HOL #1 REFLECTION
The team I am part of is made up of four members, myself, Mike DeAnda, Xi Rao and Bing Xue. My personal opinion is that we work very well together. Each one of us brings skill sets that assist with moving our project forward. If my math is correct I believe we have been working on our project for approximately five weeks. Our initial strategy was posted on Medium and each week we continue to build upon that report.
The past two weeks we have worked on parsing our data by writing a code in python to identify the #1reasonwhy from all other hashtags included in our raw data. This is a necessary first step for us to move forward with our project because the only tweets we are interested in analyzing are #1reasonwhy. Xi has been the project lead during this portion of the project. It was her effort and python script that provided the code to open the files to filter and curate the data. I found this code to be inspiring because what we had laid out in our project plan was starting to come to fruition and our team was using python.
The next step was for our team to work together on the remaining code that we wrote and to make a few modifications to the parsing code. As a team we used Collabedit.com to work together in real time on the remaining script. Xi continued to serve as the lead on our project and Mike helped to provide additional insight when we really got stuck on writing our code. Bing asked tough questions that made our team consider our code and the steps we were taking very closely. Her questions helped us to confirm our decisions and provided us with confidence that we had thought seriously about the code we were writing based on our current knowledge of python.
Now that we had the initial code to filter the data we needed to rename some of the API twitter terms to terms that we could understand, for example, we renamed “preferredUsername” to “handle”, and the “id” found in the “actor” portion of the tweet to “authorId.” We needed to do this to make it simple for us to understand the curated data, because for example, there was more than one “id” tag within a tweet in the raw data. This would get extremely confusing if we did not identify which “id” tag we were using, which is why we renamed the one we wanted extracted for our analysis to “authorId.” This part of the code is located in the fetchData function along with additional tags that we renamed, an empty list that we named usermentionsStr and an empty dictionary that we named mentionsObject.
The next steps that we took were to write the code to generate the hastag string, to write the code to generate the usermentions string, and to create the schema to store our data. As a team we all contributed to writing the code for various portions of our script and there is a lot more code to write before this project is completed. Tonight we laid out a project plan identifying the various steps needed for us to complete the final project by the end of the semester and those steps consist of a lot more python in the near future for my team. I am looking forward to it because I would like to become better at identifying what specific code needs to be written in order to get the outcomes I need to conduct research. This will only become natural to me if I continue to practice python and discuss it with my team so that my understanding becomes stronger.

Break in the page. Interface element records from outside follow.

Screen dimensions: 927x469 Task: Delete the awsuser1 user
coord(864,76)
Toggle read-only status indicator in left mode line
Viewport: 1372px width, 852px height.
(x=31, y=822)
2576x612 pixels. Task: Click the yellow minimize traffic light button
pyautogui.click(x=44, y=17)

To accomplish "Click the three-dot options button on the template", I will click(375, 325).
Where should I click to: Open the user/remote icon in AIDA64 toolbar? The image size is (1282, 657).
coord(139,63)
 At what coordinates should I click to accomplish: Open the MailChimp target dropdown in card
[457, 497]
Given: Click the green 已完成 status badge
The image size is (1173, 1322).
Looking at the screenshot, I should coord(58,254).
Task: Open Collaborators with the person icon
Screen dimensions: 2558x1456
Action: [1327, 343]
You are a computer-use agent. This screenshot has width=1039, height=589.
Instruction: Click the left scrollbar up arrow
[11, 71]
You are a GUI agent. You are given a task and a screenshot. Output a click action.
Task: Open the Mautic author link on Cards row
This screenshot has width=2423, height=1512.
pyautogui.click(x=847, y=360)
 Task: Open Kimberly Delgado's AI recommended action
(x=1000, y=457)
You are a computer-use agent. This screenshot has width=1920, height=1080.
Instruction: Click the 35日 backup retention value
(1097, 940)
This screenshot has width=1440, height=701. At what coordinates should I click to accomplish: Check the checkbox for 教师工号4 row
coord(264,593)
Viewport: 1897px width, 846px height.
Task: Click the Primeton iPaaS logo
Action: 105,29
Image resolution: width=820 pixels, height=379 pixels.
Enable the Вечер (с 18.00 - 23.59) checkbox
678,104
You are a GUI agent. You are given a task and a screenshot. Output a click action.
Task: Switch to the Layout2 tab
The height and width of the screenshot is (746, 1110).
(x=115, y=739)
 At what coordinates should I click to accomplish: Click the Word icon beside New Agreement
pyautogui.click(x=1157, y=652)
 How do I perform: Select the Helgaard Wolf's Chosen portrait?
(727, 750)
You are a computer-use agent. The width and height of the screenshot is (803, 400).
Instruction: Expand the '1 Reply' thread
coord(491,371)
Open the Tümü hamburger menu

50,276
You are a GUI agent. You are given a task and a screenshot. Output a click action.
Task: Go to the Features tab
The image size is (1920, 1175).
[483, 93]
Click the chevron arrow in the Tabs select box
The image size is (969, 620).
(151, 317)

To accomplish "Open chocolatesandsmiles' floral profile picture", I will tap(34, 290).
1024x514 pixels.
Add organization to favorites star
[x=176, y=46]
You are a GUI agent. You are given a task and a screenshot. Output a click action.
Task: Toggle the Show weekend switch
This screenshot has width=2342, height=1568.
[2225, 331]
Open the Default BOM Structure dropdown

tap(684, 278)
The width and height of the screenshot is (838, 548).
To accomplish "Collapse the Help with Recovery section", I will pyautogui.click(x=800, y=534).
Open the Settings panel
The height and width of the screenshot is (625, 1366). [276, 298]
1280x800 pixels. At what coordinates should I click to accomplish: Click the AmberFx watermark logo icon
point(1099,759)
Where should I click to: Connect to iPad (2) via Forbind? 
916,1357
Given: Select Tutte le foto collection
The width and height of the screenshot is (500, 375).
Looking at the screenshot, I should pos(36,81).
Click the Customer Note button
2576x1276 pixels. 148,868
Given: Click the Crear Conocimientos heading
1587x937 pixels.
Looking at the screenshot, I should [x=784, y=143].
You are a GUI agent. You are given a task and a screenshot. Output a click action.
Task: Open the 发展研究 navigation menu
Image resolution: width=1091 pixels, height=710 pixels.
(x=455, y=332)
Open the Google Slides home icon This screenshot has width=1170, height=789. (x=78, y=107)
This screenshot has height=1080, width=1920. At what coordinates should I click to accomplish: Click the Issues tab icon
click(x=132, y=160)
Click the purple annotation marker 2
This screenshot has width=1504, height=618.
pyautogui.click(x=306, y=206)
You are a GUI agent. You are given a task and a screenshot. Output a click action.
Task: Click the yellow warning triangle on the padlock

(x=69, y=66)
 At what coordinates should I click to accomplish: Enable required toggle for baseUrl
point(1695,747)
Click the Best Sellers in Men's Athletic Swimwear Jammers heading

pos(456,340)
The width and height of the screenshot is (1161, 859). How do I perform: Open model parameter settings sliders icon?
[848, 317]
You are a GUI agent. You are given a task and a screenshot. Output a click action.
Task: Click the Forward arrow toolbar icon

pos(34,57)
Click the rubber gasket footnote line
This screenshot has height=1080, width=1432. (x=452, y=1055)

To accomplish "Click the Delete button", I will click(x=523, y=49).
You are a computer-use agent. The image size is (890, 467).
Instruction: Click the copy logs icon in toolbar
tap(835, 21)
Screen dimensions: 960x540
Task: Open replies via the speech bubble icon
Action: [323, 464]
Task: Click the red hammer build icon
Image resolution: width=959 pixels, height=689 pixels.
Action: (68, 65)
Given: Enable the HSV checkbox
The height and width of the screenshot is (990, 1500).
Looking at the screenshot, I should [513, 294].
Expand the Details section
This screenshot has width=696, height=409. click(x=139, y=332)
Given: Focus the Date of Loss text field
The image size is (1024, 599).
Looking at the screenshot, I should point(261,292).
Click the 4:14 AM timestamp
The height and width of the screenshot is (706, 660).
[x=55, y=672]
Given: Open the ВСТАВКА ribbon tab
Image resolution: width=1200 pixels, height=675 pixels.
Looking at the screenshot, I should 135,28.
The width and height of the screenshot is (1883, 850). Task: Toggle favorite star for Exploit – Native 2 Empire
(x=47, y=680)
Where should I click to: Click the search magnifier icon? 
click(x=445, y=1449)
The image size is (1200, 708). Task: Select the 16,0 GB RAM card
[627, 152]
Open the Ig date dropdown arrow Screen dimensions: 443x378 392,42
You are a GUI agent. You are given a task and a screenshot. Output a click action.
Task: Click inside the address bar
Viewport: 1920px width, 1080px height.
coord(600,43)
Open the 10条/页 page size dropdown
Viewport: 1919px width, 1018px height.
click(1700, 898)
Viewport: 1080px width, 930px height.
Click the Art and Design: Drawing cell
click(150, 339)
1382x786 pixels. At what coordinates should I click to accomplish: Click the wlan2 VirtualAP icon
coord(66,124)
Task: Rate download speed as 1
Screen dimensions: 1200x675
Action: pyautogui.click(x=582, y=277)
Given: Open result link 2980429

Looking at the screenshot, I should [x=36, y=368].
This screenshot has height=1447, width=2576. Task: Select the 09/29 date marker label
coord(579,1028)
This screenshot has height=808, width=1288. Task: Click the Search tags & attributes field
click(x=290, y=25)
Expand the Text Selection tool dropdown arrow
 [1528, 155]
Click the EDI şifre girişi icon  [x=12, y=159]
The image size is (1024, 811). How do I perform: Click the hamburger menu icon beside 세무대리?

If I were to do a similar project I would spend more time on practicing python. I would like to be at a point that when I code it becomes natural for me to write it. Currently, I really have to think about whether or not it should be a string, should I make a comment, when to use a list versus a dictionary, and how to make sure that I include everything I need within the schema. I am glad that I had my team to work with on this first python project because it would have taken me a lot longer than it did working within my team. When I didn’t understand a step that we were doing I was able to rely on my team to talk me through it so that I did understand it. They are serious about the project and accomplishing the goals that we have set out to accomplish but they are also very understanding and fun to work with.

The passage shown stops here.